La Girola (Blog de Nicolás Doncel Villegas)

31 marzo, 2016

Crónica de Semana Santa (y 7): La bulla y el caballo de Longinos

Filed under: En otro lugar — Nicolás Doncel Villegas @ 14:57

Sin título

La tarde del miércoles santo el tiempo se ha estabilizado. En la cabecera de la Alameda de Hércules se agolpa ya una multitud cuando llegamos para ver el paso de la Hermandad de la Lanzada. Desde la lejanía veo transitar el paso. Llama mi atención el tamaño del romano Longinos, lanza en ristre, comparado con la talla del caballo que monta. No sé si será impresión óptica, debido a esa lejanía, pero parece mucho romano para tan poco caballo.

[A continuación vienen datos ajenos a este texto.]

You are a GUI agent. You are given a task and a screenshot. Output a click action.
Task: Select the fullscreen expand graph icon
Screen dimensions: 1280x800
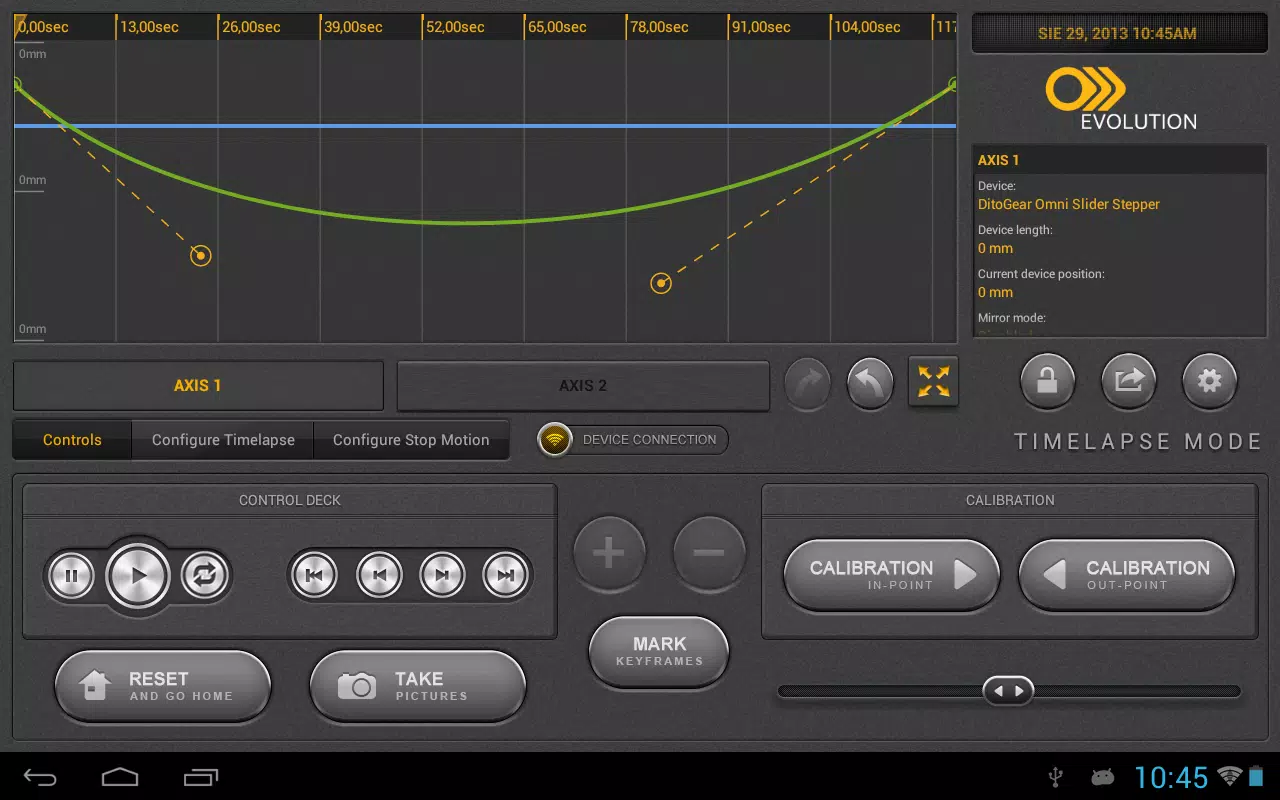tap(933, 381)
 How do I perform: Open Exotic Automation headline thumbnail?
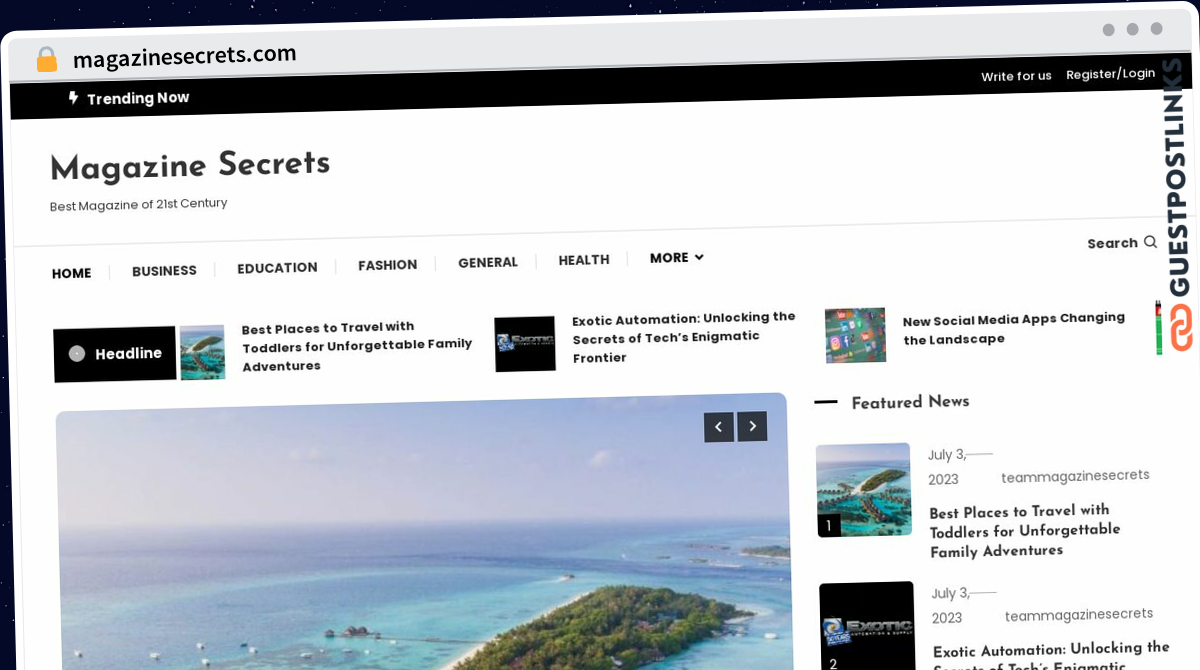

También llama mi atención la enorme cantidad de personas que están allí a pie quieto casi dos horas y que ni siquiera prestan atención al transitar del paso de misterio y del paso de la Virgen. Es como un estar físico, un estar presente, sin que el motivo que los ha llevado hasta allí no merezca su atención. Es otra de las características de esta fiesta: su capacidad de convocatoria, de movilizar  masas de gentes tan diversas que cuesta trabajo comprender el por qué. Tiene uno tantas dudas como aquel Tomás, apóstol incrédulo que llegó a ser santo, y al que el mismo Jesucristo resucitado tuvo que coger su mano para llevarla hasta la herida que le había producido ese romano Longinos que ahora va a caballo por la Alameda de Hércules.

Como la espera es larga reponemos fuerza con  uno de esos churros rellenos de chocolate que aporta calorías suficientes para cumplir cualquier estación de penitencia. Pasa la procesión y el gentío se dispersa por diversas calles. Nos encaminamos al centro y entonces entiendo con nitidez la diferencia entre el bullicio y la bulla. En cada esquina se agolpa una multitud, en cada calle una barahúnda tranquila (permítaseme el oxímoron) de gentes se agolpa en las aceras y transita por la calzada hasta que la cruz de guía de una hermandad se abra paso. Tales aglomeraciones sobrepasan mis deseos de caminar la ciudad. Decidimos abandonar la bulla y tomar calles más tranquilas. Es entonces cuando pasamos por la que hace unos días ocupaba una de sus aceras con una larga fila de personas que esperaban entrar a la basílica del Jesús del Gran Poder. Es noche de luna llena, noche de luna de Parasceve, cuando nos asomamos a la Plaza de san Lorenzo, en la que ya estuvimos a plena luz del día, y entramos sin necesidad de hacer cola a la basílica del Señor de Sevilla. Cumplida la visita tomamos posesión de la plaza y de la cerveza y nos despedimos de estos tres intensos días laicofrades.